For ten years, Exner has been flying regularly to Lemberg to operate on children and adults with burns, tumors or a weak eyelid.

He also offered training for the Ukrainian colleagues.

Through these relief efforts, Exner became friends with Savcin.

He is also regularly on the road in Myanmar and other developing countries.

Basic equipment for first aid

With the association Medical Intervention Team of the Frankfurt ENT doctor Barun Sarkar and Pro Interplast Seligenstadt, with whom Exner works together on such operations, he has now also organized the medical material.

The practice Plastic Surgery Frankfurt Hochtaunus, for which Exner works, is also there.

He was only in Lemberg in November and wanted to go back in April.

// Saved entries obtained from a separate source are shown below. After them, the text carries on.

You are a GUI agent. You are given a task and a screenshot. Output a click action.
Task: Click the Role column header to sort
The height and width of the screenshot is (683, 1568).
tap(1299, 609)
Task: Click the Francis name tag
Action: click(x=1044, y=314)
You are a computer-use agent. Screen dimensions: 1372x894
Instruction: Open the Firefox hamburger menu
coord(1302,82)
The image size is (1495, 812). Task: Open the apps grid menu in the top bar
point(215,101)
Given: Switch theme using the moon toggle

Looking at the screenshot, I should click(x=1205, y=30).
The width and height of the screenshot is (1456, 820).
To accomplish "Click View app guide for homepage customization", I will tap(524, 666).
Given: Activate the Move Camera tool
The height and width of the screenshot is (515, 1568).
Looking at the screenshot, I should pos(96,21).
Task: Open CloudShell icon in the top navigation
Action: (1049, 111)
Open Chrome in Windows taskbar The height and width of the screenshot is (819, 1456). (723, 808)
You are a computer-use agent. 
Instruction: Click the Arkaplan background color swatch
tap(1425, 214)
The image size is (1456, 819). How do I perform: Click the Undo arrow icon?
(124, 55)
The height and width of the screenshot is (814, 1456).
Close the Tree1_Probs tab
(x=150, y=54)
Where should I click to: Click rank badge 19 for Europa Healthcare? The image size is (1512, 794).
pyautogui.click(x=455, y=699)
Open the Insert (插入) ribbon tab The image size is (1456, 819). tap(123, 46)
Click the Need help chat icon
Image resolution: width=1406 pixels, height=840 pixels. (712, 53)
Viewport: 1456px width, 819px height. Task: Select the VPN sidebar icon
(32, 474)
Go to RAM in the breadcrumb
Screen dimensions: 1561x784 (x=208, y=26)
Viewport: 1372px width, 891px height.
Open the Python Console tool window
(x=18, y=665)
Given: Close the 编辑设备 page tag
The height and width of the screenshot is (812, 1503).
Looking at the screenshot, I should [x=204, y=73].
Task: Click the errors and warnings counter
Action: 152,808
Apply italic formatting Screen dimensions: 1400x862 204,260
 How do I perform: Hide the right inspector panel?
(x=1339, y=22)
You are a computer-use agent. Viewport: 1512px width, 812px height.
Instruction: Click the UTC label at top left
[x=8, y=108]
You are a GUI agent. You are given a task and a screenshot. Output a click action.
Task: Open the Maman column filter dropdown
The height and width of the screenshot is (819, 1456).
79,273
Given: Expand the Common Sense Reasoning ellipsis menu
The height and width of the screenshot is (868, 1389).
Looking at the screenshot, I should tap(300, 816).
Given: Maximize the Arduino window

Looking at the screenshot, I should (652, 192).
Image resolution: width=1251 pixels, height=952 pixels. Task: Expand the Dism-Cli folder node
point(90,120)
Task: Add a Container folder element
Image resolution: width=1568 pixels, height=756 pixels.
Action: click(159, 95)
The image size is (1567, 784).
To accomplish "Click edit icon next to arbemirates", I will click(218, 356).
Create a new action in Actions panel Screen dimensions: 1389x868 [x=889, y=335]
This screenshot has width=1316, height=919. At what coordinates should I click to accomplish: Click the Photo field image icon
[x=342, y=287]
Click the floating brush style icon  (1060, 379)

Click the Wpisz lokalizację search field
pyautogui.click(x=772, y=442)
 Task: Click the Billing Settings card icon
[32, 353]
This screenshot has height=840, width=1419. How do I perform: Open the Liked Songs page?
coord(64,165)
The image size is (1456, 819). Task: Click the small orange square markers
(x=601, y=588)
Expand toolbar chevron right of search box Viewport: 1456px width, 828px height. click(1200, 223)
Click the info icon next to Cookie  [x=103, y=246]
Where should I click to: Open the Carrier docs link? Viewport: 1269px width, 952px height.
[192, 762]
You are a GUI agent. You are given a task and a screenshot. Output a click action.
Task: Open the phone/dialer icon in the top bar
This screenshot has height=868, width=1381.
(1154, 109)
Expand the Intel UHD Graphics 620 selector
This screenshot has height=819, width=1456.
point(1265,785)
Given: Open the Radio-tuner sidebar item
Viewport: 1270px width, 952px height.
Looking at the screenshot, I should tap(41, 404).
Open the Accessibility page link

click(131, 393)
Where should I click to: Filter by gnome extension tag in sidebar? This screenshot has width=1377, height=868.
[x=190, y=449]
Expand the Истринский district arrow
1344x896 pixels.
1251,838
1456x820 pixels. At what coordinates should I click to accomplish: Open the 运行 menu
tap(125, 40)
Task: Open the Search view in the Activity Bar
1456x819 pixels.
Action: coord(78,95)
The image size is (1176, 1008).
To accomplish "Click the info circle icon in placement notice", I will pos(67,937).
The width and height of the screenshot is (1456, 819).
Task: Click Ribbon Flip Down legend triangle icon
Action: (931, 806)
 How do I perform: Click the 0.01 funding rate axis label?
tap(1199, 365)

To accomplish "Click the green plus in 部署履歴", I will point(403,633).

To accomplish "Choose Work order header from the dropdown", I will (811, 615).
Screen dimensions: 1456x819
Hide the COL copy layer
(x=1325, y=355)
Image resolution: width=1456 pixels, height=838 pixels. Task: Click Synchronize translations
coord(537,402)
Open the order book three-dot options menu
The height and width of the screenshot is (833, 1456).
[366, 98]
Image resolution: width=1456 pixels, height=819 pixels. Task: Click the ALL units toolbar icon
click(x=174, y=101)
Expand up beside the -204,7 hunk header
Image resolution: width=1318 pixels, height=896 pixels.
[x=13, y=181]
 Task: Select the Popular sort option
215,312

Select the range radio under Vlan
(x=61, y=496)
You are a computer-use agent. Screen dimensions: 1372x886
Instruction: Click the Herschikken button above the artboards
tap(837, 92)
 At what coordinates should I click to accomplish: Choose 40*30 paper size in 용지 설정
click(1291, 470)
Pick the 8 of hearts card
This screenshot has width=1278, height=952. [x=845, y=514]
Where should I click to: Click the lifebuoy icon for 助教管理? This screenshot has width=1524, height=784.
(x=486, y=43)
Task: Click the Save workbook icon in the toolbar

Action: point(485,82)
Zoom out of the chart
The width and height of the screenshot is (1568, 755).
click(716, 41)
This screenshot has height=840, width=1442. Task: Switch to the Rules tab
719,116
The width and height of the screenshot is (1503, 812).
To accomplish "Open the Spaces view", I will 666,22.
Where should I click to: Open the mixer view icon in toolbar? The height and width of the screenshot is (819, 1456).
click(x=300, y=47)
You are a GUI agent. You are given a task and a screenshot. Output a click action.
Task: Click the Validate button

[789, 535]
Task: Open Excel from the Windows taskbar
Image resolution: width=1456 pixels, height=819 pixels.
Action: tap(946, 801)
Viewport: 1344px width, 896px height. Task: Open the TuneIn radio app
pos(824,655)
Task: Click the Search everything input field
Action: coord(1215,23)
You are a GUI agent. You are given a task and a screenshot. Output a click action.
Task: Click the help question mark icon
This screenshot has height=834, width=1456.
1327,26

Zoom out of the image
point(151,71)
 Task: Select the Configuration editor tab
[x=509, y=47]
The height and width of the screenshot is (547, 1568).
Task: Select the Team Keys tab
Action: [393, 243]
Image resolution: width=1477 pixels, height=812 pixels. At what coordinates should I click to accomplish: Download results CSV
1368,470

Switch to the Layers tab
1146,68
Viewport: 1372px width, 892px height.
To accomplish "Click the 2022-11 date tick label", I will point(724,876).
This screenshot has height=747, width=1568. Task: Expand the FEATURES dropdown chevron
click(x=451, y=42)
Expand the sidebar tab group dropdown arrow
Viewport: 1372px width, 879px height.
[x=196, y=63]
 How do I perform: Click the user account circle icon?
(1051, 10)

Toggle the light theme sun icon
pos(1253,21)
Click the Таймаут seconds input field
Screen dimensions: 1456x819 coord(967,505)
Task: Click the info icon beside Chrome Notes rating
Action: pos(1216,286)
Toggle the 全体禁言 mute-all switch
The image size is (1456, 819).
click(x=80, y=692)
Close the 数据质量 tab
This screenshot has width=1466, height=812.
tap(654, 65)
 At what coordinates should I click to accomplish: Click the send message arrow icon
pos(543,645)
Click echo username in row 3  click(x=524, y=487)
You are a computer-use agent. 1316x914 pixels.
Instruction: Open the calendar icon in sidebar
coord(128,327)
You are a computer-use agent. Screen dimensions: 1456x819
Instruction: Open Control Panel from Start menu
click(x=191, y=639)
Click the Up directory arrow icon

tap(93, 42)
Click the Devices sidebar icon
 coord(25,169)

The relief campaign is also supported by the Varisano clinics in Frankfurt-Main-Taunus, as the hospitals in Höchst, Bad Soden and Hofheim are now called.

"We have put together a delivery from our warehouse with the basic equipment for first aid," says authorized officer Helmut Krechel, who also loads the boxes.

Savcin and Pavluk left Lemberg in western Ukraine on Friday morning, with five mothers and their children on board.

They dropped her off in Prague and then continued on to Frankfurt.

At the Polish border there is a special corridor for aid organizations, says the doctor.

That's why you only had to wait there for seven hours.

On Sunday afternoon, the two will be back in Lemberg as planned.

After all, you have to go back to work on Monday.

Savcin says thank you very much.

"If we win, we'll invite you all," he says.